“Two weeks? I read somewhere that it’s virtually impossible for teenage girls to get off their smartphones.”
“Alert Mark Zuckerberg. I’m going to be the first.”
I laughed. “Good for you.”
“I’m sorry for the way I’ve been acting. I guess I could only see what the trial was doing to my life.”
“And I’m sorry you’ve had to suffer for my actions. It’s not fair to you or to your brothers.”
We drove on in silence for a while. “Dad?”
I looked over and saw tears dripping down her cheeks. “What’s the matter, sweetie?”
“I love you, Dad, and I believe in you, but I’m also really scared for you.”
A big ball of emotion surged in my throat. “I love you too, Jannie, and don’t be scared for me. We’re going to be all right.”
But the closer we got to DC and home, the less I believed it.
CHAPTER
64
ALI CROSS HEARD Jannie come through the front door, and the excitement in her voice and then in Nana Mama’s, but it wasn’t enough to get him up from the desk in his father’s attic office or make him take his eyes off the computer screen showing a YouTube video of his father shooting three people.
Ali had heard about the videos on Facebook and had wa
tched them nearly twenty times by then. The first playing had been the most difficult. He’d jerked back and shut them off when his dad pulled the trigger, killing Virginia Winslow. It reminded him so much of seeing his debate teacher shot during the kidnapping of Gretchen Lindel that he almost got sick.

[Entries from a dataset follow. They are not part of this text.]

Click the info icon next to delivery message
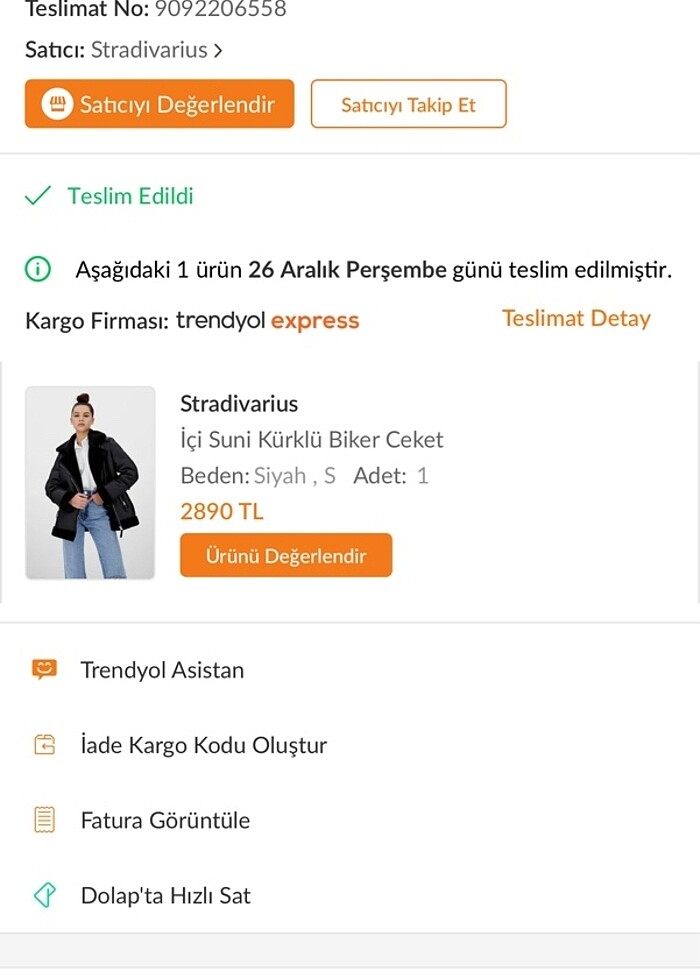pyautogui.click(x=37, y=269)
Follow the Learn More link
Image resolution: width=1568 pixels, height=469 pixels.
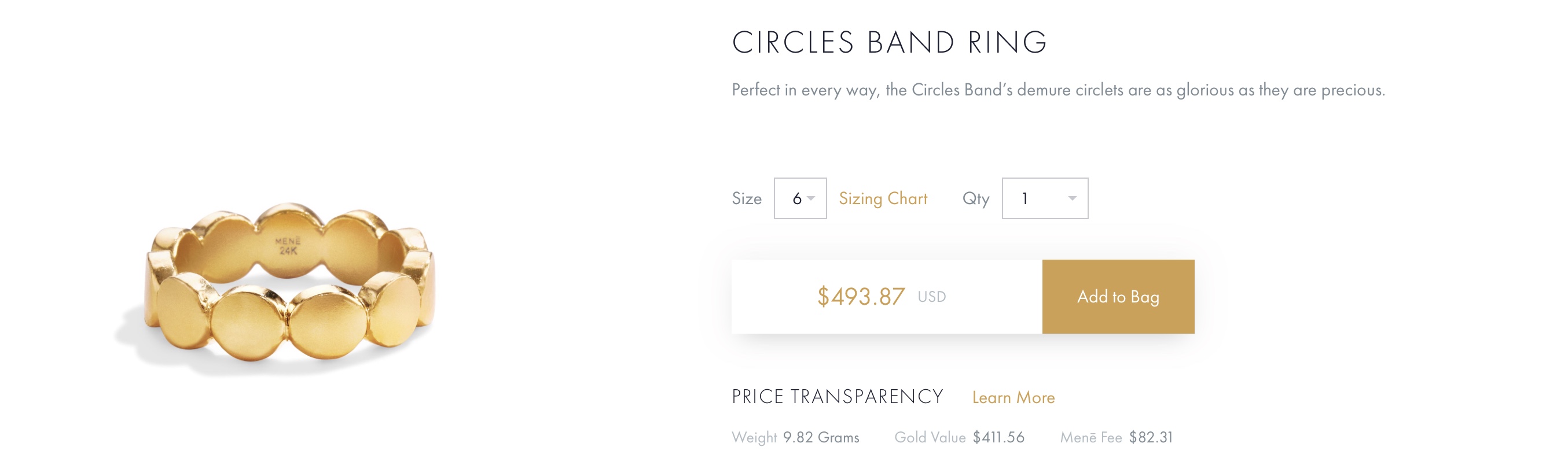[1013, 397]
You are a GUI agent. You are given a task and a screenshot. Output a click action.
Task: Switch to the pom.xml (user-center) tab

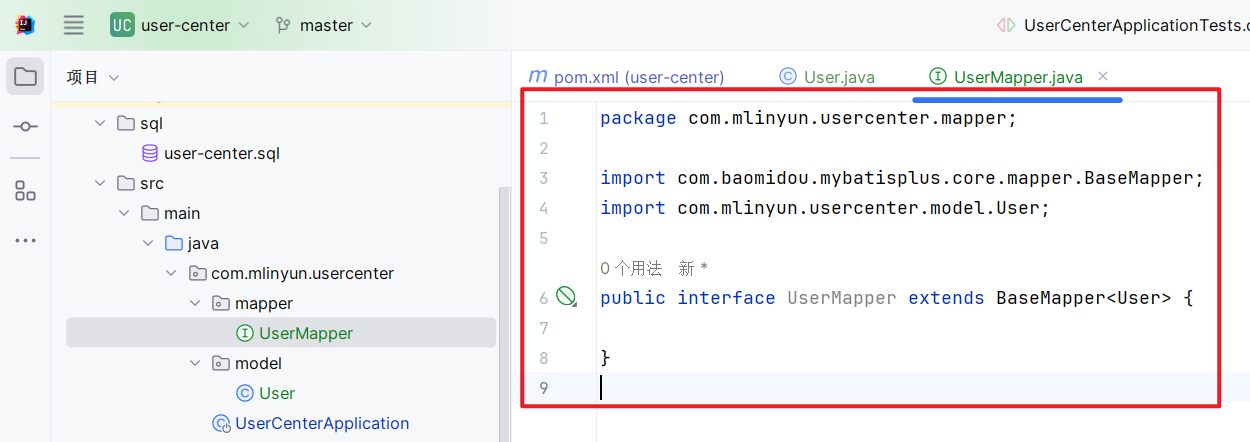626,77
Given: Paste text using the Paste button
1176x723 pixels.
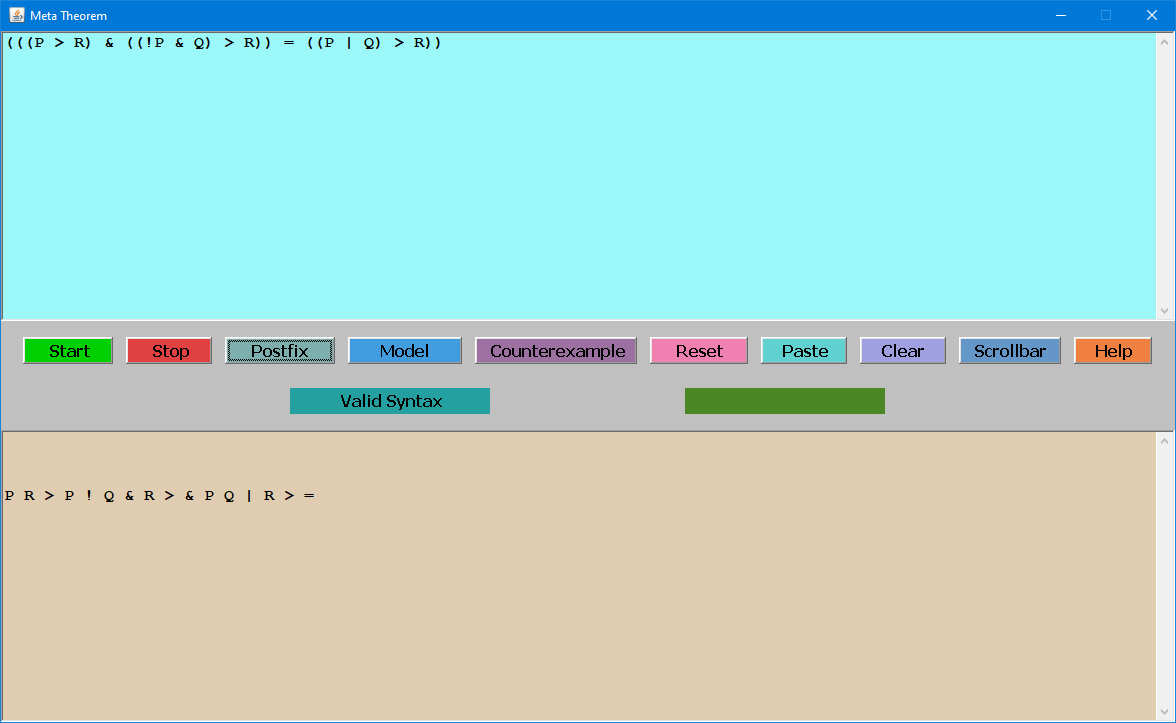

Deciding not to finish the tape, he almost shut down the browser. But then he remembered Ms. Marley, his dad’s attorney, quoted in the Washington Post the day before, saying that there was something wrong with the videos, that they had been altered somehow. And he saw the comments people had posted on YouTube, most of them saying that Alex Cross was guilty as hell and deserved to spend life in prison or worse.
Ali had fought off the urge to cry reading the posts and forced himself to play the videos to the end, and then again and again, freezing the screen whenever one of the victims’ hands was visible.
No gun. No gun. No gun.
But his dad said they’d all had guns, so he’d watched the videos over and over and over again. It wasn’t until the fifteenth or sixteenth time that Ali noticed that the lighting seemed to change in the moments before each of the victims appeared, going dimmer but not dark enough that you couldn’t see them and then brightening so you could see their empty hands just before the shot.
Ali had looked at those parts of the videos in detail at least three times and could not figure out what the change in lighting meant. He reached for the computer mouse and was about to play the videos yet again when he heard someone climbing the stairs.
Heart pounding, Ali clicked off the browser, revealing a Microsoft Word file that he pretended to be scanning when his dad came in.
“Nana Mama says you’ve been up here all morning,” he said.
“I have a paper due on Monday,” Ali said, still not looking up.
“Really? What’s your topic?”
“Magic,” he said, lifting his head. “Like Harry Houdini magic.”
“The best there ever was,” his dad said. “How’s it going?”
The truth was Ali had finished writing the paper two days before, but he said, “Pretty good. I should be done on time if I work hard.”
“Good for you,” his dad said, looking around at the stacks of boxes that crowded the little office. “I’ve got to do something about this. I can’t move in here half the time.”
“Bree said it’s evidence stuff and not to touch it.”
“Too much evidence stuff,” his dad said, distracted. “Don’t stay up here all day. Go ride your bike at some point, or maybe we can go shoot a few hoops.”